17 The validity of that submission necessarily depends upon the validity of what are advanced as the relevant statistical comparisons. Reference has been made to the JIRS statistics and that reference has its proper place in the present scheme of things. The problem with the reference, of course, is a constantly recurring problem with which this Court is all too familiar: that the statistics themselves, while they might have some particular indicative value, really have not very much more value unless they are bolstered by some more particular reference to an analysis of individual cases drawn from the body of statistics and capable of being regarded on a reasonable view as providing in truth a fair standard of comparison both as to objective criminality and as to relevant subjective facts. In my view what has been said about the JIRS statistics cannot simply be dismissed as having no value, and I do not take that approach to it. I do think, however, that what has been put before the Court can have, as I have said, nothing more than the very broadest kind of indicative value.

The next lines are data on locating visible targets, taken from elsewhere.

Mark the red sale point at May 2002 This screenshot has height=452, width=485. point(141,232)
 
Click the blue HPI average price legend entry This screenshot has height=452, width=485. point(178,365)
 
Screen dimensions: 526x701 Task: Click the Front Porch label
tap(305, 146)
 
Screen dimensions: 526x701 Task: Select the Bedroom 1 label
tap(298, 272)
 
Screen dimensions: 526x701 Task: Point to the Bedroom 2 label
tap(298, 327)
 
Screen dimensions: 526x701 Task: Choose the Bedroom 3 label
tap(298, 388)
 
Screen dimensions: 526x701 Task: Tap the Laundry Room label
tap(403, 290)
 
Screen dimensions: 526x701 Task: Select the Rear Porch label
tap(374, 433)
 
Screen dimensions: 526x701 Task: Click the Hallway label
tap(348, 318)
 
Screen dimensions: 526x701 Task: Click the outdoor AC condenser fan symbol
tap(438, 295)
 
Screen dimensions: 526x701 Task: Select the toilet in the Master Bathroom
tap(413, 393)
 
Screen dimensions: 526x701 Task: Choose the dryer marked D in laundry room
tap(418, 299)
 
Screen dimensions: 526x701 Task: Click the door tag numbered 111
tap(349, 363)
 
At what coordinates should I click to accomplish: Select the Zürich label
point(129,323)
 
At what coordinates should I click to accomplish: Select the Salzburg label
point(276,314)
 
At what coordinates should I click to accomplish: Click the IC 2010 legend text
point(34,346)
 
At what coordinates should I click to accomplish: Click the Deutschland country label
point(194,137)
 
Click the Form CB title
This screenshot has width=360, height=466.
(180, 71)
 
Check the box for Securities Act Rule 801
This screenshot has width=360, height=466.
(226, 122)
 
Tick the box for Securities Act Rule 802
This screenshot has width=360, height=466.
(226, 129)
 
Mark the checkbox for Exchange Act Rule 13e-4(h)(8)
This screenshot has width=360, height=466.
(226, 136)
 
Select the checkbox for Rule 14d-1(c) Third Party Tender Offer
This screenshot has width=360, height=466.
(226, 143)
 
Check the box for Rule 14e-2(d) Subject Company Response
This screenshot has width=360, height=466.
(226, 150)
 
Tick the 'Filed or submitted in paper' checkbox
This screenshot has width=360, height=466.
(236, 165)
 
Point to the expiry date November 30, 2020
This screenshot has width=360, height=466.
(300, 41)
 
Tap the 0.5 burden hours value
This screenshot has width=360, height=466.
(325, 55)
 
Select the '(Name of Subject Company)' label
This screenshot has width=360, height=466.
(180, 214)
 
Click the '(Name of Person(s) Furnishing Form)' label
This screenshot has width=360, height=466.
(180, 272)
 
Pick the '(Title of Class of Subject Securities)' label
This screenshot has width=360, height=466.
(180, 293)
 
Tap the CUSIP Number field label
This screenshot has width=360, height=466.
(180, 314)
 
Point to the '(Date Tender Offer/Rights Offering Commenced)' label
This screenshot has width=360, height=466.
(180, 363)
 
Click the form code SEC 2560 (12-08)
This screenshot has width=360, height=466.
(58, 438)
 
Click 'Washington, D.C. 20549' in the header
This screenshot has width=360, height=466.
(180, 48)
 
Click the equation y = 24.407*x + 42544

18 The plain facts of this matter with which the applicant really has to come to grips are these: the voluntary conduct of the applicant in respect of the count two offences put him into a situation where he was facing by statute a possible statutory maximum penalty of imprisonment for life. Nobody would suggest for a moment that the objective criminality of the offence, especially when balanced out against the relevant subjective features, could possibly justify the maximum sentence or anything like it. My point in referring to the maximum sentence is that the count 2 offence is beyond peradventure in that statutory band of offences for which the statutory maximum penalty is as great as one of imprisonment for life. That is not a factor that can simply be brushed aside by a primary sentencing Judge. Neither can such primary sentencing Judge brush aside entirely the will of the Parliament as expressed in relation to standard non parole periods, even in a case where the Judge has decided for good cause shown to adopt in fact a non parole period less than that prescribed standard non parole period. As Hunt CJ at CL (as he then was) explained in Regina v Beavan: unreported NSWCCA 22 August 1991, sentencing is not a mathematical science. Sentencing is an art which requires the bringing to account in an intuitively synthesised way of all of those matters, - objective criminality, subjective features, relevant statutory provisions, - which, if meticulously dissected one by one, might bring about in a particular case a particular result that could not be justified by a proper synthesis of all of those facts.

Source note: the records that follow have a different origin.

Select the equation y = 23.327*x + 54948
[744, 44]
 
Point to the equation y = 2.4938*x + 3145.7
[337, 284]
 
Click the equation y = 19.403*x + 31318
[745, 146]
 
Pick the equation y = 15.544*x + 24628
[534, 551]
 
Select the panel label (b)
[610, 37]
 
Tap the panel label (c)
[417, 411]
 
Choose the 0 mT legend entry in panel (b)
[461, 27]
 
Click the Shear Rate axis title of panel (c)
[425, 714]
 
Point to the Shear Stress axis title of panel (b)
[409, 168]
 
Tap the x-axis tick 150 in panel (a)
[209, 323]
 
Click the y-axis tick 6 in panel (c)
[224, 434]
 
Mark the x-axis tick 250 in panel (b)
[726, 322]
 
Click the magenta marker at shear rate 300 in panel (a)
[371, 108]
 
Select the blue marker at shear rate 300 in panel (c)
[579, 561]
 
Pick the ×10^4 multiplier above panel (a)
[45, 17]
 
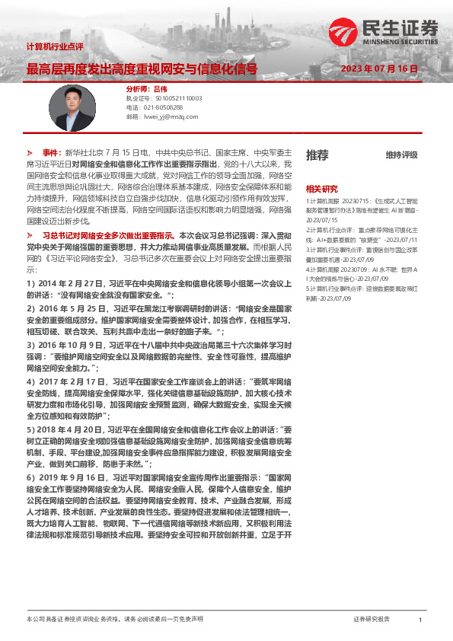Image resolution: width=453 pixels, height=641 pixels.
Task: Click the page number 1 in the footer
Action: tap(420, 620)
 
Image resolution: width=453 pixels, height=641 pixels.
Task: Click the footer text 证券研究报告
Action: tap(372, 620)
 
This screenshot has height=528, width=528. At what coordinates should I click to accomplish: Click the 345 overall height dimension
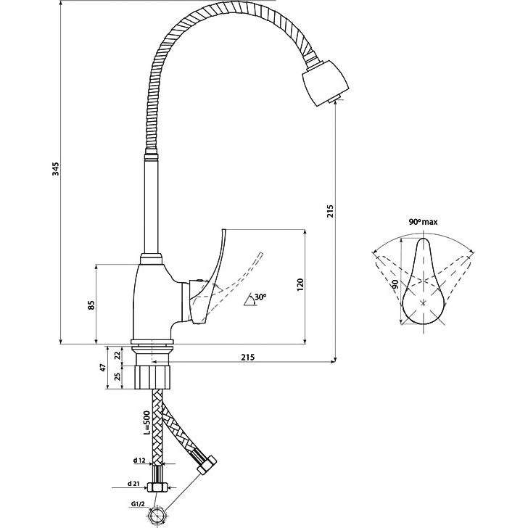click(56, 169)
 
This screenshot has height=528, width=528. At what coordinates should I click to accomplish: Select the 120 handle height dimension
click(300, 285)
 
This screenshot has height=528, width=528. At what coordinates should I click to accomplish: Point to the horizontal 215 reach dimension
click(248, 357)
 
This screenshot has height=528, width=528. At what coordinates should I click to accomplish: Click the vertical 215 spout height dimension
click(331, 211)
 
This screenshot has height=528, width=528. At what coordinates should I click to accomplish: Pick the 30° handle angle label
click(260, 297)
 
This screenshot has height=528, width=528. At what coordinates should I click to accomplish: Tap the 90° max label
click(424, 222)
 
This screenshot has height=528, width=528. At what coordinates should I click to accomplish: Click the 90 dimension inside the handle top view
click(396, 284)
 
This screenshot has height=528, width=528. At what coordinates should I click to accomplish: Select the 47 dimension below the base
click(104, 368)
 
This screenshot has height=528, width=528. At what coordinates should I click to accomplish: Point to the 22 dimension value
click(117, 355)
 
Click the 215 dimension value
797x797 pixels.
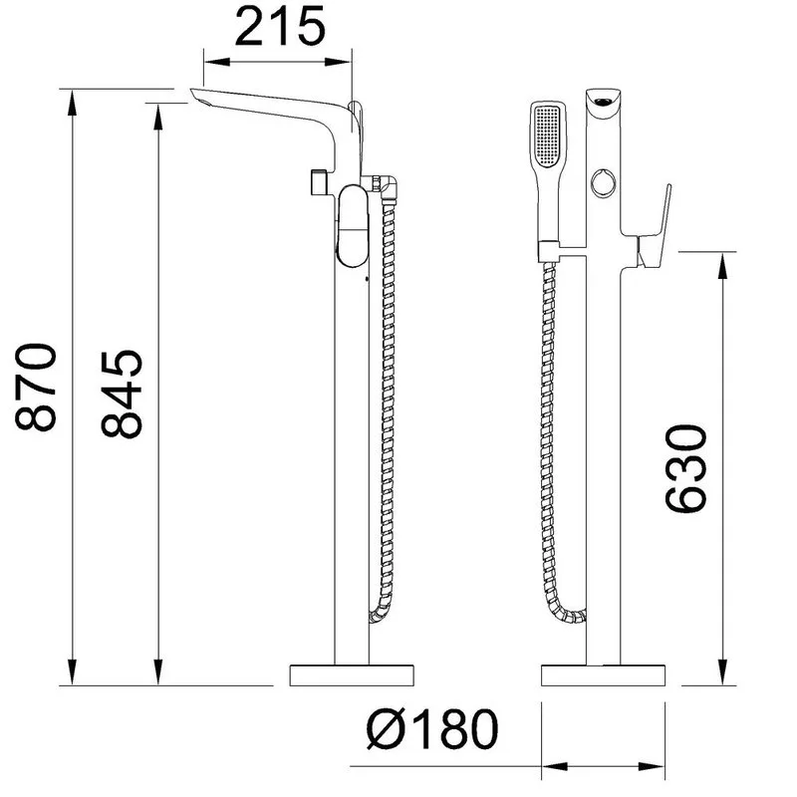pos(280,27)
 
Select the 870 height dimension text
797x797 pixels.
pos(36,388)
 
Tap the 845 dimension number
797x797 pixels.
pos(122,394)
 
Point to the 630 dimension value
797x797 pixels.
pos(686,468)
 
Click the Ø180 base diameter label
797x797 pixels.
pos(432,729)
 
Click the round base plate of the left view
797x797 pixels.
pos(352,675)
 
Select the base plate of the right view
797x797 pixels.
pos(604,675)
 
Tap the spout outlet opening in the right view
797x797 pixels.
pos(604,102)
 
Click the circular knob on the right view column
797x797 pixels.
pos(604,182)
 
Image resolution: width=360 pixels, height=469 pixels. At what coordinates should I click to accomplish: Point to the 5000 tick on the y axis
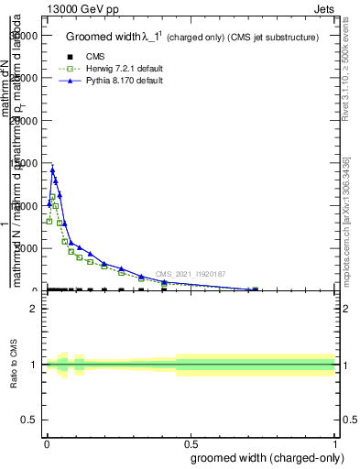click(24, 248)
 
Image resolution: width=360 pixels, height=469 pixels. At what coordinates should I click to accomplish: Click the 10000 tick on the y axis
click(22, 206)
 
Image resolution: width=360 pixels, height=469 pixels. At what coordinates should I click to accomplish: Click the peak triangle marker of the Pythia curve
click(52, 170)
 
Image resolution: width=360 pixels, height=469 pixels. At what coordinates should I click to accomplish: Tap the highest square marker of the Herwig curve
click(53, 197)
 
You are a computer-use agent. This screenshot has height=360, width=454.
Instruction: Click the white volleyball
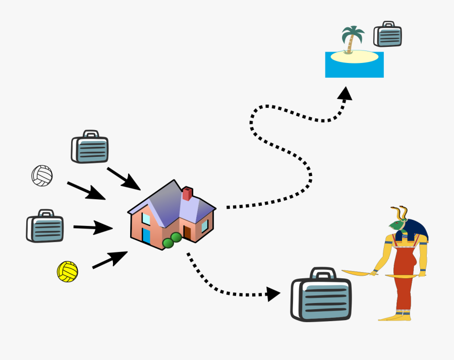tap(42, 175)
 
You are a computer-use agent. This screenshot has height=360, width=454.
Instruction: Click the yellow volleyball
tap(67, 271)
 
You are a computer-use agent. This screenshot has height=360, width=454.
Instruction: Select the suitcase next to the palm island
tap(387, 35)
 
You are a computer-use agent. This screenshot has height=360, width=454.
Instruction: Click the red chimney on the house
tap(188, 194)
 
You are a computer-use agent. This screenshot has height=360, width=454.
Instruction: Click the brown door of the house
tap(187, 232)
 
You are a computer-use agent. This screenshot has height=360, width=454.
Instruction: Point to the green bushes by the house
tap(173, 241)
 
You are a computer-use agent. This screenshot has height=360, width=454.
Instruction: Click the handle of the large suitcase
tap(322, 273)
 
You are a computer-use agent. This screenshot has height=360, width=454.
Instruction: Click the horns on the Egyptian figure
tap(399, 212)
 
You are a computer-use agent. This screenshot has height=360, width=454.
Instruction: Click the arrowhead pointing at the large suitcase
tap(273, 293)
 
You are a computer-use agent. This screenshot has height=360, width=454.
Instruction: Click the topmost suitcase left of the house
tap(90, 147)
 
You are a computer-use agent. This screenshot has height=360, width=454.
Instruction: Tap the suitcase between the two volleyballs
tap(45, 226)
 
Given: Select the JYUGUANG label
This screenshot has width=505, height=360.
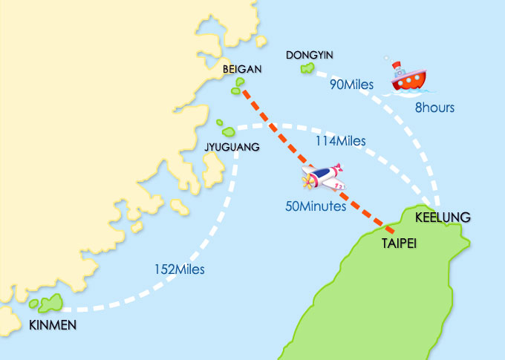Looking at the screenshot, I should pos(232,148).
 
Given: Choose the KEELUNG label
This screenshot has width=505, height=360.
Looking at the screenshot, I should pos(443,217).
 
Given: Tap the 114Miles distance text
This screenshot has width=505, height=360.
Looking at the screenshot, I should pos(342,140).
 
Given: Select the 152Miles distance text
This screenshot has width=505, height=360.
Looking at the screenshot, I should pos(181,269).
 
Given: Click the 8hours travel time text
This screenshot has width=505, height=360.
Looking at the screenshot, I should pos(434,108).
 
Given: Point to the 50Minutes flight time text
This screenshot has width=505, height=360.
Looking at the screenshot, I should pos(316,206).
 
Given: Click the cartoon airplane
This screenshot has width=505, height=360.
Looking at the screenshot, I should pos(323,179).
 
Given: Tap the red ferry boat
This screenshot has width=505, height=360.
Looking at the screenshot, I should pos(408,77).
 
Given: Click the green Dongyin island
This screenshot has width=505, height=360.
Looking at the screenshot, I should pos(307,68).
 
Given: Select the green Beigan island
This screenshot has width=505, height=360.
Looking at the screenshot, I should pos(236,91).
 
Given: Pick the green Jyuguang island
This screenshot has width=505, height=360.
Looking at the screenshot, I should pos(220,123).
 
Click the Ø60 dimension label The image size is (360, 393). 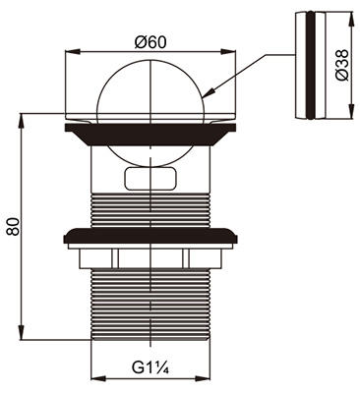tap(150, 42)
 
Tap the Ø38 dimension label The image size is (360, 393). tap(342, 65)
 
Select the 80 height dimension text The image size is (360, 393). tap(14, 226)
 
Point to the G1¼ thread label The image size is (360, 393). tap(150, 367)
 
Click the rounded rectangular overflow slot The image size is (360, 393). tap(150, 178)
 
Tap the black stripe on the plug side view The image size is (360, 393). tap(310, 65)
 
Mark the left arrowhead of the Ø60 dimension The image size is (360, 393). tap(73, 52)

19 It seems to me that when one reads entirely the remarks on sentence, it cannot be said that the learned Judge erred in his approach to that exercise of a proper and sensible synthesising of the relevant facts, and certainly not in relation to his Honour's approach to the standard non parole period.

20 I have already remarked upon the fact that the relevant offence was committed while the applicant was on conditional liberty pursuant to a bond. There can be no question that the offence was a planned criminal activity. It can be allowed that the sentences imposed were severe sentences; but the offences were severe sentences. Courts of the highest authority have said for more years than one can now readily quantify, that it is the will of the Parliament that all illicit trafficking in drugs should be put down, including the kind of trafficking which is the concern of the two charges here in point, but in particular the charge preferred by count 2.

21 The point taken in support of the application has, in my opinion, not been made good; but I accept that it was a serious point of law deserving of consideration, and for that reason I would grant the application for leave to appeal against the sentence; but I would dismiss thereupon the substantive appeal.

22 I propose that leave to appeal against sentence be granted, but that the appeal against sentence be dismissed.

23 GILES JA: I agree.

24 LATHAM J: I agree.

25 GILES JA: That will be the order.